Texto de origen ::
..............................
En el palacio seguían funcionando el Comité Central, el de Petrogrado y la Organización Militar. «En la casa de la Kchesinskaya —cuenta Raskólnikov— se apretujaba constantemente una gran masa de gente. Unos iban a resolver un asunto en una secretaría; otros, se dirigían al depósito de libros, a la redacción de la Soldatskaya Pravda (La Verdad del Soldado) a una de las reuniones. Éstas se celebraban muy a menudo, a veces de un modo ininterrumpido, ya en la espaciosa sala de abajo, ya arriba, en una habitación con una mesa larga, y que había sido, seguramente, el comedor de la bailarina». Desde el balcón del palacio, en el cual ondeaba la imponente bandera del Comité Central, los oradores hablaban continuamente al público, no sólo durante el día, sino también por la noche.

Frecuentemente, en la oscuridad profunda, llegaba al edificio un regimiento o una muchedumbre obrera y pedía que saliese un orador. Se detenían asimismo ante el balcón grupos casuales de gente ajena a todo interés político, cuya curiosidad se veía incitada por el ruido que armaban los periódicos a propósito del palacio de la Kchesinskaya. En los días críticos, se acercaban al edificio grupos hostiles pidiendo la detención de Lenin y que fuesen expulsados del local los bolcheviques. Bajo los torrentes humanos que inundaban el palacio, se percibían los latidos de la revolución. La casa de la Kchesinskaya alcanzó su apogeo durante las jornadas de julio. «El Cuartel General del movimiento —dice Miliukov— estaba, no en el palacio de Táurida, sino en la fortaleza de Lenin, en la casa de la Kchesinskaya, con su balcón clásico». El aplastamiento de la manifestación trajo fatalmente aparejado consigo el ocaso del Cuartel General de los bolcheviques.
..............................
Material proporcionado ::
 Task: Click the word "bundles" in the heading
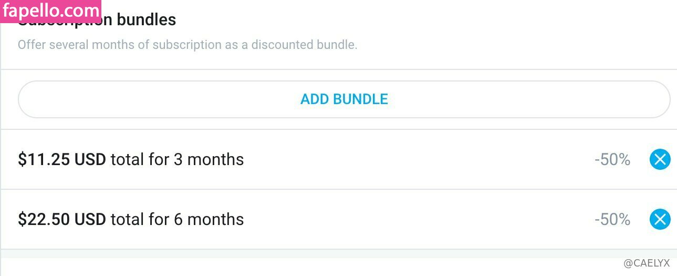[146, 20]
..............................
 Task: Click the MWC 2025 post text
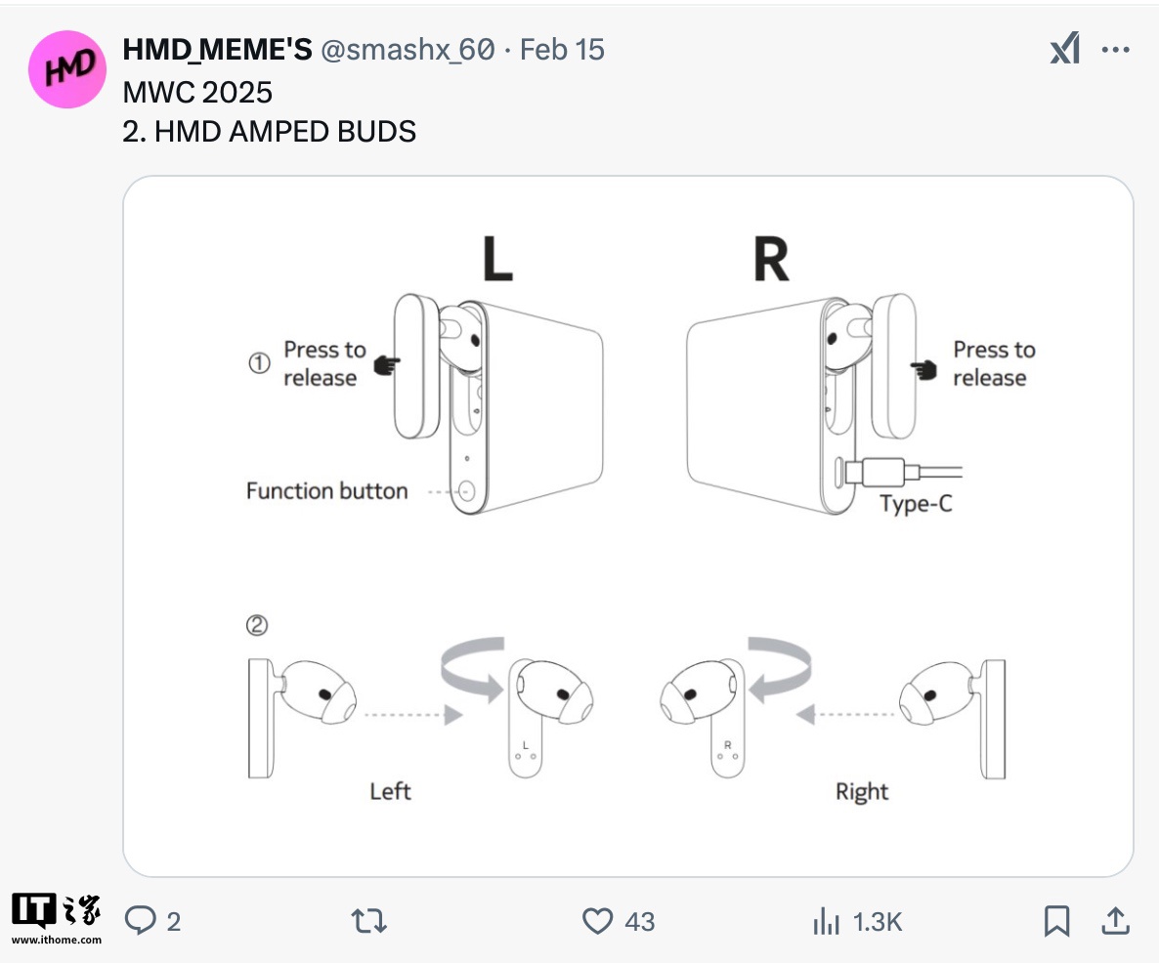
..............................
Tarea escrita :: Del texto sobre la casa de la Kchesinskaya, copia tal cual todo lo que va desde "En el palacio seguían" hasta "por la noche.".

Resultado ::
En el palacio seguían funcionando el Comité Central, el de Petrogrado y la Organización Militar. «En la casa de la Kchesinskaya —cuenta Raskólnikov— se apretujaba constantemente una gran masa de gente. Unos iban a resolver un asunto en una secretaría; otros, se dirigían al depósito de libros, a la redacción de la Soldatskaya Pravda (La Verdad del Soldado) a una de las reuniones. Éstas se celebraban muy a menudo, a veces de un modo ininterrumpido, ya en la espaciosa sala de abajo, ya arriba, en una habitación con una mesa larga, y que había sido, seguramente, el comedor de la bailarina». Desde el balcón del palacio, en el cual ondeaba la imponente bandera del Comité Central, los oradores hablaban continuamente al público, no sólo durante el día, sino también por la noche.